My system can play 720p Videos without much problem (Specially in Linux). Im not a regular gamer but my cousin plays a couple of games. 

Now for the upgrade plan. Main use Movies(DVD/HD/1.4 GB Rips)/Media Center/TV/Some games AND ( Software Development  ) .

I want to replace my monitor with Dell S2209W 22" Full HD Monitor which costs about 10K +/- 500. 

For rest of the 15K.
I will go with AMD Phenom II X2 550 BE, 2GB of RAM, any 1.5K Cabinet, 
I will use the following from my old rig
HDD, DVD drive, GFX Card, Speakers, Keyboard/Mouse etc.
im not sure if my GFX card can play 1080p videos or latest games( in medium settings ). 

Please recommend me a good motherboard for the rig with good on board GFX(if my GFX card is not good enough) . I can add a good GFX card later. 

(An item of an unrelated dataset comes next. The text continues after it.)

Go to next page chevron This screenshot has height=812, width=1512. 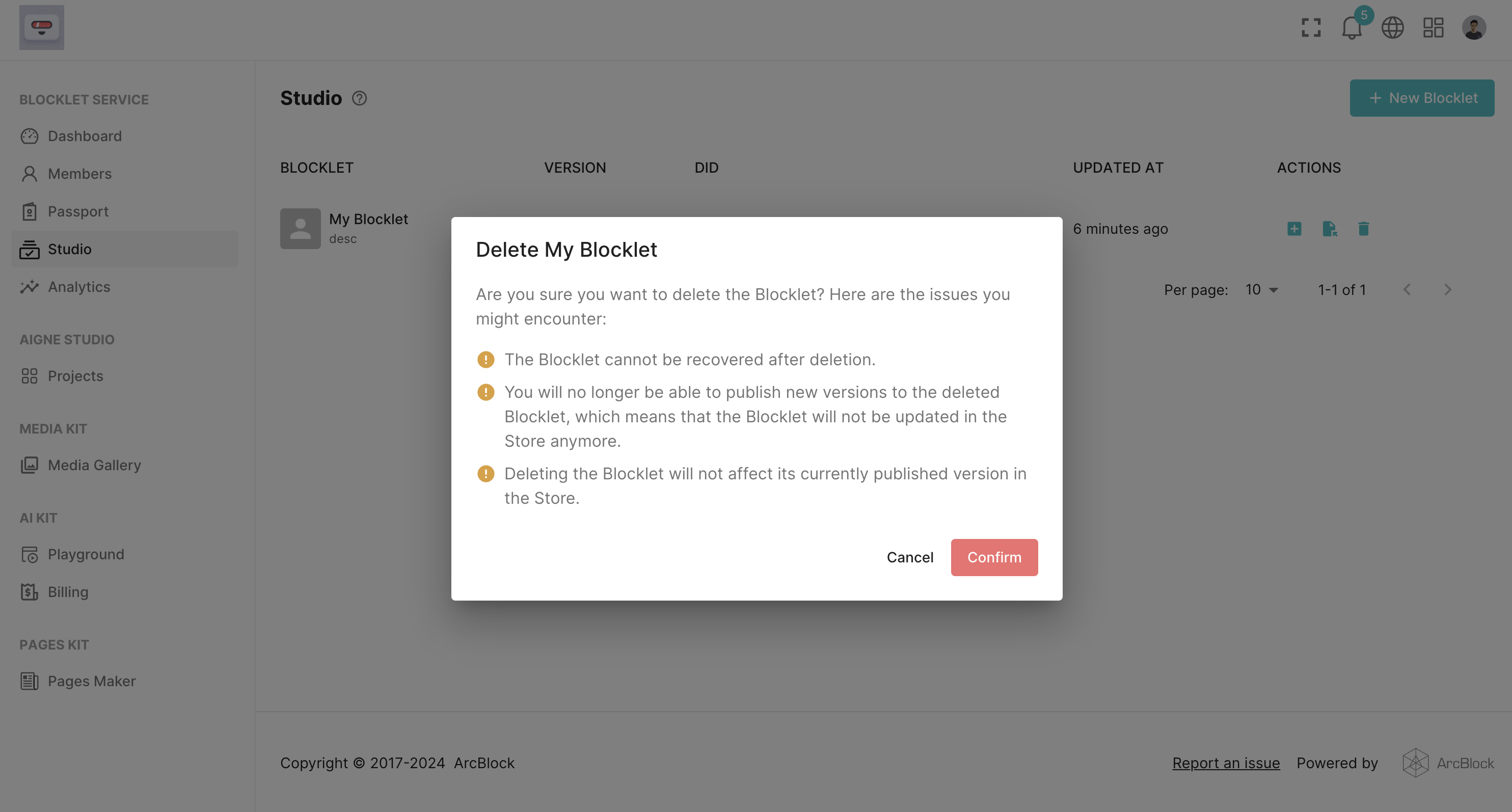tap(1447, 289)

I can go for either monitor or the system this month, not both.  Im itching to go for the monitor, but im not sure if my existing card can drive that monitor for 720p videos at higher resolution. I dont have any 1080p RIP for now. So I guess I can go for the monitor first. 

Down the lane I will add a BluRay Drive and increase the RAM.

Monitor Or CPU ?


----------



## RCuber (Aug 19, 2009)

wow .. no replies


----------



## desiibond (Aug 19, 2009)

if you are thinking of doing it separately over the next two months, why not save more money and go for a core i5 and ATI 5xxx based rig?

ATI 5xxx cards are coming out in September and core i3 dual core is just waiting for the recession to end and we may have to wait till early next year for that.

and you need the following components if I am right:

1) CPU
2) mobo
3) RAM
4) PSU
5) Cabinet
6) display
7) GFX card

I added gfx card because i am sure your current gfx card will not be able to do FullHD gaming and you need a better card.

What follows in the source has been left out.